Впереди, не спеша, шагала её начальница — строгая, как приговор, Тамара Васильевна. Она остановилась, будто бы случайно, но Нине показалось, что это было заранее продуманное движение. Женщина обернулась к окну, будто именно туда ей нужно было заглянуть, чтобы увидеть предсказание погоды. А потом, дождавшись, когда Нина подойдёт поближе, произнесла:
— Завтра будет ветрено. Красный закат. Ветер точно поднимется. — И повторила это, как заклинание, или предостережение.
— Да? Правда? Но ведь у нас тепло, стеклопакеты надёжные! Вы сами говорили, что теперь даже мороз в минус сорок нам не страшен! — Нина немного замялась, ожидая ответного слова, но получила лишь молчание.
— Так вы хотели что–то, Нина Андреевна? — холодно спросила Тамара Васильевна, будто только сейчас заметила её присутствие.
— Я? Ой… Ну да! — Нина улыбнулась, стараясь быть доброжелательной. — Тамара Васильевна, можно ли в следующий понедельник собрать отдел в столовой? У меня юбилей, мне исполняется… ну, я хотела бы просто чайку попить с коллективом, ничего особенного, я знаю, что вы не любите праздники на работе… Но всё же…

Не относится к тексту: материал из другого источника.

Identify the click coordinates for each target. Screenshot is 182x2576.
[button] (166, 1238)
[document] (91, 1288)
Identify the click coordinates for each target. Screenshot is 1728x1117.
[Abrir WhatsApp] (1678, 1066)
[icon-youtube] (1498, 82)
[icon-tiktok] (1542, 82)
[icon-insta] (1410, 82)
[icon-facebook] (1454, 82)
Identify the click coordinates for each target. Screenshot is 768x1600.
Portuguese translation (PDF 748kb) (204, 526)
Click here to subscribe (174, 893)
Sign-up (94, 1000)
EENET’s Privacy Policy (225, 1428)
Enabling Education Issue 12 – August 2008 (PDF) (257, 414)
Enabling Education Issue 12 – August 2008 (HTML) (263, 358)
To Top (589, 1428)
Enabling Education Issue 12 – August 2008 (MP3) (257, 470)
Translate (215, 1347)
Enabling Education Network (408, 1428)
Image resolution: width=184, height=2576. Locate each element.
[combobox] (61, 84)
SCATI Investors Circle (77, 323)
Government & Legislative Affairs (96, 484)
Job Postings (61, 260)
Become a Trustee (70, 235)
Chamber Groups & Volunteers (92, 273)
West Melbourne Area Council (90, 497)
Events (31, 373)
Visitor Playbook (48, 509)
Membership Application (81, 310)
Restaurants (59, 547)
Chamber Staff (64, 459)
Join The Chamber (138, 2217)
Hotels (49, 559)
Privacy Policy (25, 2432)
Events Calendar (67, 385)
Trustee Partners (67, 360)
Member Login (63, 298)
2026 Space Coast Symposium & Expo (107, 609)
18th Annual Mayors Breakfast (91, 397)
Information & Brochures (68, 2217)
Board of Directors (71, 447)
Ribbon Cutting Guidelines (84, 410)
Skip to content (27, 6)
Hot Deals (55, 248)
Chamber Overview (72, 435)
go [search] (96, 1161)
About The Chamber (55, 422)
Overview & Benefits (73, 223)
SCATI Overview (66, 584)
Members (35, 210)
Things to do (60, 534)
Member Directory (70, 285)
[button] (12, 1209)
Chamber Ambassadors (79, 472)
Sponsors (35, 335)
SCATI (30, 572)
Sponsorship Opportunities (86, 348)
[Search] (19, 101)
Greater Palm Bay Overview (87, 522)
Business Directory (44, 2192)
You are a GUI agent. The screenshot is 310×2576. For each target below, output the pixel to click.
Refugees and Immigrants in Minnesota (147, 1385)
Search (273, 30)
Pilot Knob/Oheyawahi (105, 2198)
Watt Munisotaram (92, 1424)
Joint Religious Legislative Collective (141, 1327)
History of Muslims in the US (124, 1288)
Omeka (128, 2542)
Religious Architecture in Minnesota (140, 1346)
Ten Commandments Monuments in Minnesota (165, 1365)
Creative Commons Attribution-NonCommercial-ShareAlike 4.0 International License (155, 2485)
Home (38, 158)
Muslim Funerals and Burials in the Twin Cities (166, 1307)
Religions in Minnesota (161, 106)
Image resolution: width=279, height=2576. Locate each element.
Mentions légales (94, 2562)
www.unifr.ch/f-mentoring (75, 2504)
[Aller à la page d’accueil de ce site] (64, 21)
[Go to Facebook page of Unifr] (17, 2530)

Тамара резко обернулась, будто её дернули за невидимые ниточки. Даже показалось, что где–то внутри неё что–то скрипнуло — шарниры, связанные жёсткой дисциплиной и бездушной логикой, сработали с усилием. Её лицо исказилось лёгкой гримасой, будто она чувствовала боль, но не позволяла себе проявить её до конца.
— Нина Андреевна, вы совершенно правы. Я против. Сколько вам исполняется?
— Сорок, — пожала Нина плечами, стараясь не смотреть в глаза.
— Мы не отмечаем эту дату. И если это всё, то я продолжу свой путь, а вы возвращайтесь к своим обязанностям.
С этими словами Тамара Васильевна развернулась, будто механизированная статуя, и пошла дальше. Нина смотрела, как её отражение скользит по стеклянным стенам — строгое, собранное, будто вырезанное из хрусталя. Каждый шаг начальницы был точным, как удар метронома.
— Работать, значит, работать… — пробормотала Ниночка себе под нос, направляясь в обратную сторону. — Скучно всё время работать, Тамара Васильевна!
Лестница встретила её звоном каблучков, будто маленькие колокольчики, весело позванивающие в такт шагам. Она уже почти взлетела на второй этаж, когда увидела Марину — знакомую из планового отдела.
— Привет! — радостно воскликнула Нина. — Как хорошо, что я тебя встретила!
— Привет, — улыбнулась Марина, — но я тороплюсь.
— Подожди! Я хотела спросить… То есть, посоветоваться… У меня в понедельник день рождения, юбилей, хочу «накрыть», как говорится. У вас тут вообще такое практикуют?
Нина Андреевна Соболева недавно пришла в компанию «Бюрократ Юрий» — всего полгода назад, может, чуть меньше. Она быстро завоевала расположение руководства (насколько это вообще возможно в этом каменно-холодном мире), но Тамара Васильевна была как ледяная стена — ни грамоты, ни благодарности, ни слова одобрения. Для неё работа — это долг, и никакие эмоции не должны его затмевать.
Коллектив был разрозненным: кто с кем дружил — вопрос открытый, а дни рождения встречали обычно равнодушным «поздравляю» и немедленным возвращением к документам. Юбилеи — тем более. Никто их не отмечал, пока Нина работала здесь.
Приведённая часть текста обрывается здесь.